> Task goal:
Copy out again, word for word, the lines from the start of the records up to and including the line with "This screenshot has".

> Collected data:
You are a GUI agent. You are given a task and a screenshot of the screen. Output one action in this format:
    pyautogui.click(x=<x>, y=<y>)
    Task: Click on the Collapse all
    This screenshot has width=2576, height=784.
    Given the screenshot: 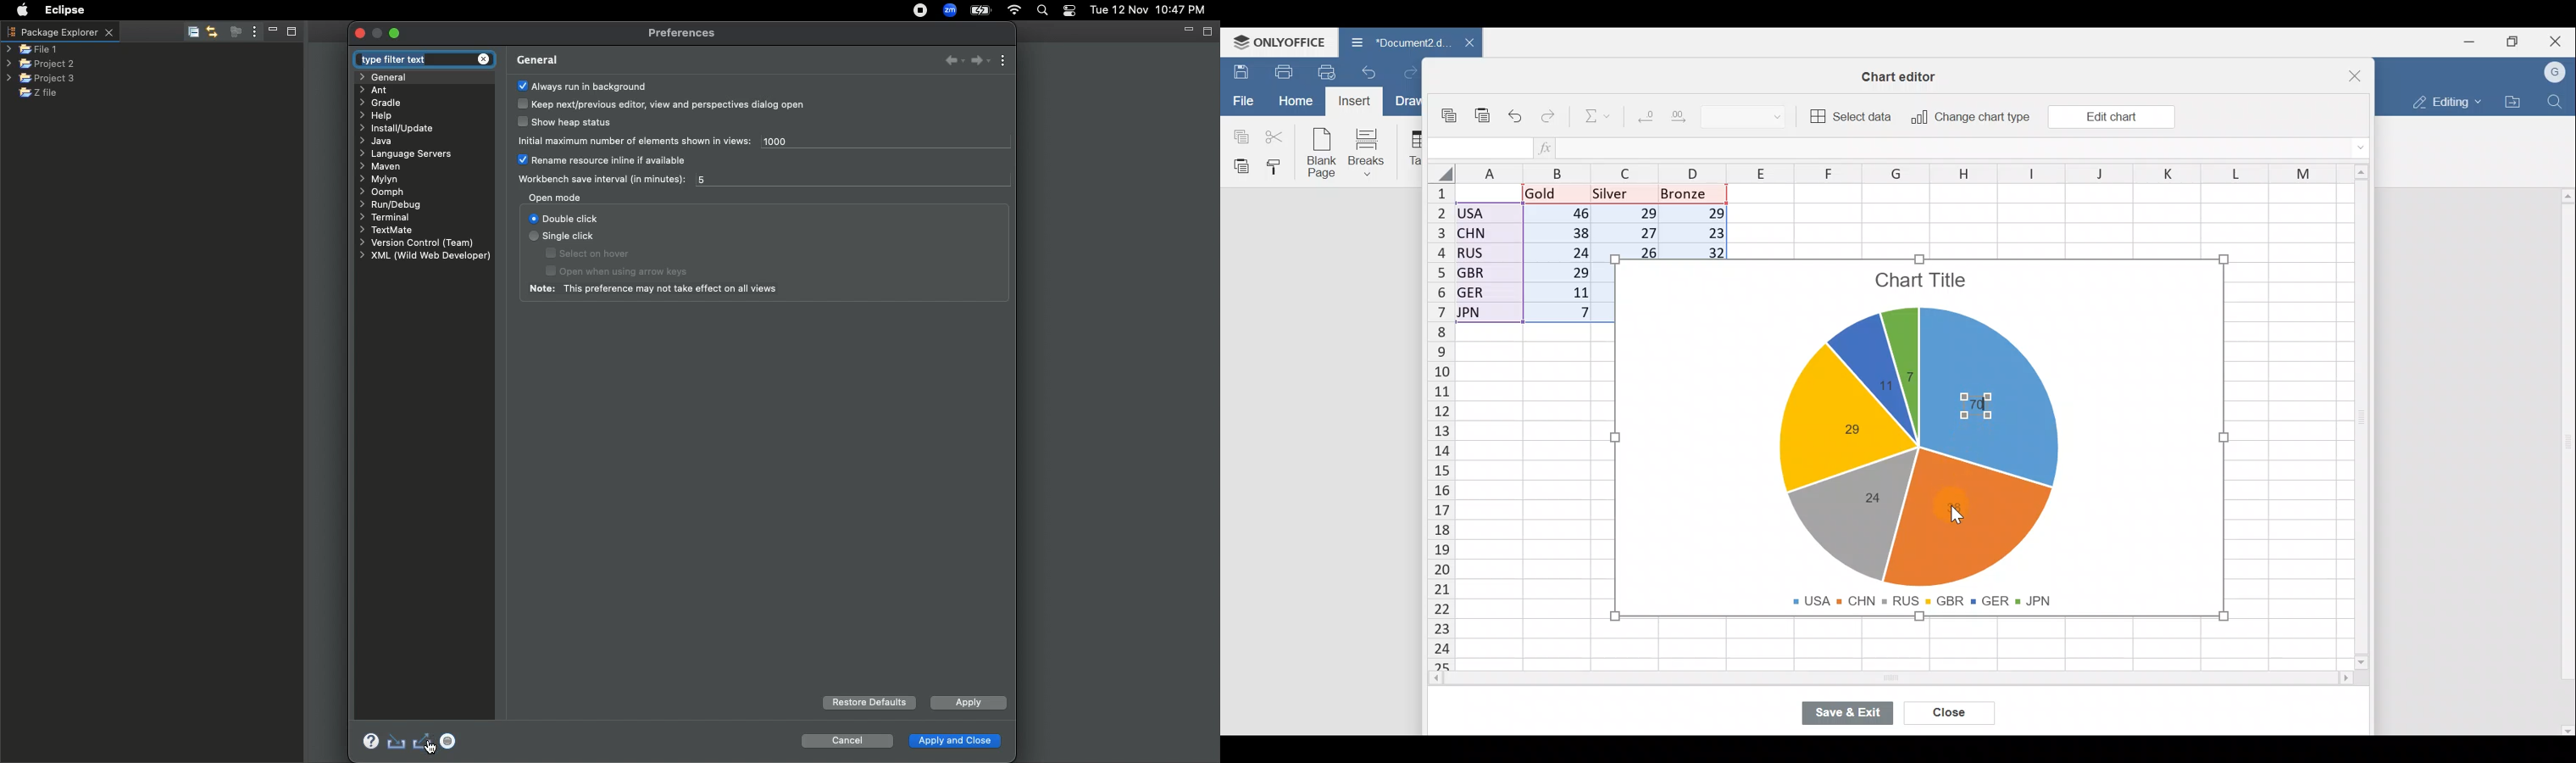 What is the action you would take?
    pyautogui.click(x=192, y=31)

> Written response:
You are a GUI agent. You are given a task and a screenshot of the screen. Output one action in this format:
    pyautogui.click(x=<x>, y=<y>)
    Task: Click on the Collapse all
    This screenshot has width=2576, height=784.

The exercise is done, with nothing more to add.